WRITTEN PROBLEM >> Rewrite every line of the listing, starting with the line containing "Poznaj rynkowe stawki płac! (629, 2051)" and going on through the line containing "63 (440, 356)". Shift each coordinate pair by adding 91 to both of its numbers, and leave all other text unchanged.

SOURCE DATA >>
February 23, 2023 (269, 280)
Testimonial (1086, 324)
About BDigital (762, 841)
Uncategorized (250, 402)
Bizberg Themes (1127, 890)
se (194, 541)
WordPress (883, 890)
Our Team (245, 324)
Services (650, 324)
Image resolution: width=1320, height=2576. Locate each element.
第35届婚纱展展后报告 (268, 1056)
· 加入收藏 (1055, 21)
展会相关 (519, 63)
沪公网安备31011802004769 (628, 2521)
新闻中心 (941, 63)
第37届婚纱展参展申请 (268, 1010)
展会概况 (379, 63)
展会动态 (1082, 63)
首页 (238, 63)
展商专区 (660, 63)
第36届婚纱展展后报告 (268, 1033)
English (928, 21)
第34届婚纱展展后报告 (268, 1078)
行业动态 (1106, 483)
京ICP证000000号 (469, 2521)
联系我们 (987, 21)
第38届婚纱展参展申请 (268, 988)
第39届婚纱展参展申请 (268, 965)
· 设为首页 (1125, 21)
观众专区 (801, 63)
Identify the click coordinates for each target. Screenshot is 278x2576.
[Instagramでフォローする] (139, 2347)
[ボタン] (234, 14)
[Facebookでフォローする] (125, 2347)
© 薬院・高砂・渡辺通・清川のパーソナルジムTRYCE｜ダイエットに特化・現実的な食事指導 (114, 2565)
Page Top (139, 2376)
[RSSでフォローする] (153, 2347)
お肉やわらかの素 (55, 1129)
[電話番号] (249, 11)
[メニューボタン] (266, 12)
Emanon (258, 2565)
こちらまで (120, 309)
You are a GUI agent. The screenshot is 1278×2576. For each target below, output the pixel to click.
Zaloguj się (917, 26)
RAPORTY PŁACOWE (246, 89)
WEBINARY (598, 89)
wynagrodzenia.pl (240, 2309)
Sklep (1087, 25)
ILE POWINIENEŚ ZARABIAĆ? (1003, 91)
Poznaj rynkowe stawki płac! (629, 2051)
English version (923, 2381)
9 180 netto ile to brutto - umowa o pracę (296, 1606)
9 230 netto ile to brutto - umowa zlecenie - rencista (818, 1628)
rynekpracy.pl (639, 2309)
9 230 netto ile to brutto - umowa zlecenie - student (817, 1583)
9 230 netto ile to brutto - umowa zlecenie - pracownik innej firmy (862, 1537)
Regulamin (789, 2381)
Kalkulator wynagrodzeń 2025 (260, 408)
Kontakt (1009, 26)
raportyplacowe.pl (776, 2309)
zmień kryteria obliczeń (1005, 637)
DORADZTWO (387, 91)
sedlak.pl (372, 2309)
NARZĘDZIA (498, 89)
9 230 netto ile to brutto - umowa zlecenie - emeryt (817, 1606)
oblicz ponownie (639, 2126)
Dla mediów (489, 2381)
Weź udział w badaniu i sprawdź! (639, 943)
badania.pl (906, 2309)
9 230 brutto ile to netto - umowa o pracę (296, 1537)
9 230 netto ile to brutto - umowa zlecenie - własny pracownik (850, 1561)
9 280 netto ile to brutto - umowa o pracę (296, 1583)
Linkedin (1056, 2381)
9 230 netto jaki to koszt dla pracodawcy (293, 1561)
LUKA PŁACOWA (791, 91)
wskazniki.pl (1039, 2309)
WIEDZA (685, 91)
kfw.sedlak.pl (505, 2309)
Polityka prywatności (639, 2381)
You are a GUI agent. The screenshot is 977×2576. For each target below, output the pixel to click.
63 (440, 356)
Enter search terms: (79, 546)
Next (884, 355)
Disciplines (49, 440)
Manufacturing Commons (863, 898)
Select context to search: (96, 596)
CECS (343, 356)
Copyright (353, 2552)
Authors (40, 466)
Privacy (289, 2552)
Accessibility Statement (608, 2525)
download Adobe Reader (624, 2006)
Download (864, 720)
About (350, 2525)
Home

ANSWER BELOW >>
Poznaj rynkowe stawki płac! (720, 2142)
English version (1014, 2472)
9 180 netto ile to brutto - umowa o pracę (387, 1697)
9 230 netto ile to brutto - umowa zlecenie - rencista (909, 1719)
rynekpracy.pl (730, 2400)
9 230 netto ile to brutto - umowa zlecenie - student (908, 1674)
9 230 netto ile to brutto - umowa zlecenie - pracownik innej firmy (953, 1628)
Regulamin (880, 2472)
Kalkulator wynagrodzeń 2025 (351, 499)
Kontakt (1100, 117)
raportyplacowe.pl (867, 2400)
zmień kryteria obliczeń (1096, 728)
DORADZTWO (478, 182)
sedlak.pl (463, 2400)
NARZĘDZIA (589, 180)
9 230 netto ile to brutto - umowa zlecenie - emeryt (908, 1697)
oblicz ponownie (730, 2217)
Dla mediów (580, 2472)
Weź udział w badaniu i sprawdź! (730, 1034)
badania.pl (997, 2400)
9 230 brutto ile to netto - umowa o pracę (387, 1628)
9 230 netto ile to brutto - umowa zlecenie - własny pracownik (941, 1652)
9 280 netto ile to brutto - umowa o pracę (387, 1674)
Linkedin (1147, 2472)
9 230 netto jaki to koszt dla pracodawcy (384, 1652)
LUKA PŁACOWA (882, 182)
wskazniki.pl (1130, 2400)
WIEDZA (776, 182)
kfw.sedlak.pl (596, 2400)
Polityka prywatności (730, 2472)
You are a GUI agent. The screenshot is 977×2576. For each target below, output the pixel to click.
63 (531, 447)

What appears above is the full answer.